According to the results of chi-square test, the high-risk group has higher histopathological grade, later clinical stage, greater vascular invasion, and higher probability of new tumor growth after initial treatment, and this group usually presents with a tumor, which may help to explain the reasons leading to the poor prognosis of high-risk group (Tables 1-2).

Table 1.

The chi-square test of the relationship between risk score and clinical features in TCGA cohort

Clinical feature Risk Score c2 P
High risk n(%) Low risk n(%)
Age 0.931 0.335
 >65 59 (46.46%) 68 (53.54%)
  ≤ 65 112 (51.85%) 104 (48.15%)
BMI 1.275 0.259
 >25 71 (46.41%) 82 (53.59%)
  ≤ 25 86 (52.76%) 77 (47.24%)
Family cancer history 0.149 0.7
 NO 29 (23.58%) 94 (76.42%)
 YES 19 (26.03%) 54 (73.97%)
Gender 2.032 0.154
 female 61 (55.45%) 49 (44.55%)
 male 110 (47.21%) 123 (52.79%)
Tumor status 10.08931 0.001
 tumor free 73 (40.78%) 106 (59.22%)
 with tumor 87 (58.39%) 62 (41.61%)
New tumor event 4.85 0.028
 no 71 (43.83%) 91 (56.17%)
 yes 94 (55.95%) 74 (44.05%)
Prior Malignancy 2.815 0.093
 no 160 (51.28%) 152 (48.72%)
 yes 11 (35.48%) 20 (64.52%)
Histologic Grade 14.724 <0.001
 G1–2 90 (42.06%) 124 (57.94%)
 G3–4 79 (63.71%) 45 (36.29%)
Stage 13.911 <0.001
 I-II 104 (43.70%) 134 (56.30%)
 III-IV 56 (67.47%) 27 (32.53%)
Vascular tumor 9.806 0.002
 none 76 (38.38%) 122 (61.62%)
 Micro-Macro 58 (57.43%) 43 (42.57%)
Race 0.003 0.96
 white 86 (50.89%) 83 (49.11%)
 asian-blank&Indian 83 (50.61%) 81 (49.39%)

Table 2.

The chi-square test of the relationship between risk score and clinical features in ICGC cohort

Clinical feature Risk Score c2 P
High risk n(%) Low risk n(%)
Age 0.899 0.343
 >65 61 (43.57%) 79 (56.43%)
  ≤ 65 44 (50%) 44 (50%)
Gender 0.001 0.978
 female 28 (45.91%) 33 (54.10%)
 male 77 (46.11%) 90 (53.89%)
Prior Malignancy 0.292 0.589
 no 93 (46.73%) 106 (53.27%)
 yes 12 (41.38%) 17 (58.62%)
Stage 9.806 0.002
 I-II 53 (37.32%) 87 (62.68%)
 III-IV 52 (59.09%) 36 (40.91%)

Relationship between risk score and immune infiltration

The TIMER algorithm showed that the high-risk group presented greater infiltration of 6 types of immune cells, relative to the low-risk group (Fig. 10a).

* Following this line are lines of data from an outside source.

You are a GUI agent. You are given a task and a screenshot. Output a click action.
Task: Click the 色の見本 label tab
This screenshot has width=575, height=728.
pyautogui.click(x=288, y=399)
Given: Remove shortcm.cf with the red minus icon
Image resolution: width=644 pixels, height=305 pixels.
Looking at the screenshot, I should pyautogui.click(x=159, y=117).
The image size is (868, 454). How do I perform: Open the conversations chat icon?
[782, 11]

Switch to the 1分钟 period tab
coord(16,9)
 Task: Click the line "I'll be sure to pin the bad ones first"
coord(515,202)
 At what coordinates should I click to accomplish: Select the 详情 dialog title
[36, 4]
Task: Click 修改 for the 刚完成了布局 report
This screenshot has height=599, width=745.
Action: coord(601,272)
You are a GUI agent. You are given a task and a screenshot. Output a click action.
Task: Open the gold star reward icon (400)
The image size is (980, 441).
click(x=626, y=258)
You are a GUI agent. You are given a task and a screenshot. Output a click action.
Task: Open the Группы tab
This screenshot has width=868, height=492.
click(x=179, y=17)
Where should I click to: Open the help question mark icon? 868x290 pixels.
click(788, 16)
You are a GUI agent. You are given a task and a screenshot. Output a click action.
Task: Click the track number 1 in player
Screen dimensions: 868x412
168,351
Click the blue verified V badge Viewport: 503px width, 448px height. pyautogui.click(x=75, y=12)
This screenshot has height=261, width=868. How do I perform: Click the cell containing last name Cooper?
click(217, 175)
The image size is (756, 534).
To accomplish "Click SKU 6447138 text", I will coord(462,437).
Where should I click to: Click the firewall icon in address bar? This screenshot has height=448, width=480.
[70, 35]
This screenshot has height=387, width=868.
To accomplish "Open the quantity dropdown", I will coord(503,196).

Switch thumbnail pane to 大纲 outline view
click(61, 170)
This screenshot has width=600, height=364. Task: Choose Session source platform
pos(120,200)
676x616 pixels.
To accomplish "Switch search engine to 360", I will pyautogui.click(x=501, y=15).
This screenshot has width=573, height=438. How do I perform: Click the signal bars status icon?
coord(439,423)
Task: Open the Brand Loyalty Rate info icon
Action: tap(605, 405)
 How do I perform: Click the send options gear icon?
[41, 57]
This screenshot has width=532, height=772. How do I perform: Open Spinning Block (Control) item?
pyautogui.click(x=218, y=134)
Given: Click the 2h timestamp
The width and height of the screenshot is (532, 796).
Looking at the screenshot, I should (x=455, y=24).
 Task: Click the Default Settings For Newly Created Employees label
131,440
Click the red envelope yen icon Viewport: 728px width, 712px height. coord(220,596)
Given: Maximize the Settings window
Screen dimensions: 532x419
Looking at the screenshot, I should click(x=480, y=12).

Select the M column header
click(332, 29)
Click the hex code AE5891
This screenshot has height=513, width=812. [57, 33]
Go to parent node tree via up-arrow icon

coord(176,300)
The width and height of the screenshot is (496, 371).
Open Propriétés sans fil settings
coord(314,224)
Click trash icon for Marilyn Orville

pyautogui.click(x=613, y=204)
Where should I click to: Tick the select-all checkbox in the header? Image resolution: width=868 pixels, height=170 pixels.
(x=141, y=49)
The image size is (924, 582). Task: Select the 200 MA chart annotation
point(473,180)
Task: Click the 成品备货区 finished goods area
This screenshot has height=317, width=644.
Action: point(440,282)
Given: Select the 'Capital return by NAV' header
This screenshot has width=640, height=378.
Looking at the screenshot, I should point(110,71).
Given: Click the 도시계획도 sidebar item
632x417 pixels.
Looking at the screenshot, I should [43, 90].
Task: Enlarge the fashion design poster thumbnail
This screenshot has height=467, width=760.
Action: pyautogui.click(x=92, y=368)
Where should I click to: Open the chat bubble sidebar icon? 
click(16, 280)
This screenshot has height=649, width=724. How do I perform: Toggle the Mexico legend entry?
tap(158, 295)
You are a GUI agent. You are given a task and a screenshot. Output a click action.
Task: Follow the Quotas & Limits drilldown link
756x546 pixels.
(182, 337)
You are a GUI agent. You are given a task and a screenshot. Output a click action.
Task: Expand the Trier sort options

Among these immune cells, the risk score has the strongest correlation with macrophages and neutrophils (Fig. 10b). Macrophages and neutrophils were also estimated to have greater infiltration in the high-risk group based on the CIBERSORT-ABS algorithm (Fig. 10c-d). We also found that a variety of immune checkpoints correlated with the expression of 8 genes and that the expression of CD274, PDCD1, and CTLA4 (Fig. 10e-f) was positively correlated with the risk score.

Fig. 10.

Fig. 10

The landscape of immune infiltration in high- and low-risk HCC patients. a-b Relationships between the risk score and infiltration abundance of six types of immune cells (TIMER method, red represents high-risk group, blue represents low-risk group). c Cor-heatmap of absolute abundance of 22 immune infiltration cell proportions estimated using CIBERSORT-ABS method. d Vioplot of absolute abundance of 22 immune infiltration cell estimated by CIBERSORT-ABS method (red represents high-risk group, blue represents low-risk group). e Analysis of coexpression of 8 genes and immune checkpoints (f) The comparison of expression levels of CD274 (PDL1), PDCD1, and CTLA4 between different risk groups and correlation analysis between risk score and the expression levels of CD274 (PDL1), PDCD1, and CTLA4

GSEA between different risk groups

Five representative upregulated signaling pathways in the groups with low and high risk, respectively, were identified by the NES score from TCGA and ICGC cohorts (Fig. S1). Interestingly, the high-risk group presents significantly lower metabolic activity than the low-risk group in the high-risk group in these two independent cohorts (Fig. S1, Table S12).

Discussion

Hepatocellular carcinoma (HCC) is a representative type of primary liver cancer. Despite recent improvements in treatment, it still holds a low five-year survival [20]. The mechanisms underlying the initiation and development of HCC remain to be clarified. In recent years, the initiation and development of HCC has been shown to be not only related to the characteristics of the tumor itself but also to its microenvironment [3]. Tumor and stromal cells, various immune inflammatory cells, chemokines, and cytokines together constitute the tumor microenvironment [21], and tumor-associated macrophages (TAMs) play important roles as significant inflammatory cells. As is increasingly shown by several studies, TAMs promote the generation, metastasis, and immunosuppression of HCC [22, 23]. However, how TAMs promote tumorigenesis, growth, invasion, and metastasis, how TAMs can lead to immunosuppression, and how tumor cells interact with TAMs remain unresolved topics. With the development of genomics and proteomics, we can better study the molecular mechanisms by which TAMs influence tumorigenesis and development, clarify the relationship between TAMs and tumors, and provide new clues for tumor biotherapy. It has been reported that the abnormal metabolism of malignant tumor cells can not only induce changes in the phenotype and function of TAMs but can also change the metabolic mode of TAMs, causing them to exert immunosuppressive activity and to ultimately promote the development and metastasis of tumors [12]. On that account, exploring the metabolic changes of tumor cells and TAMs and their intricate relationship is necessary.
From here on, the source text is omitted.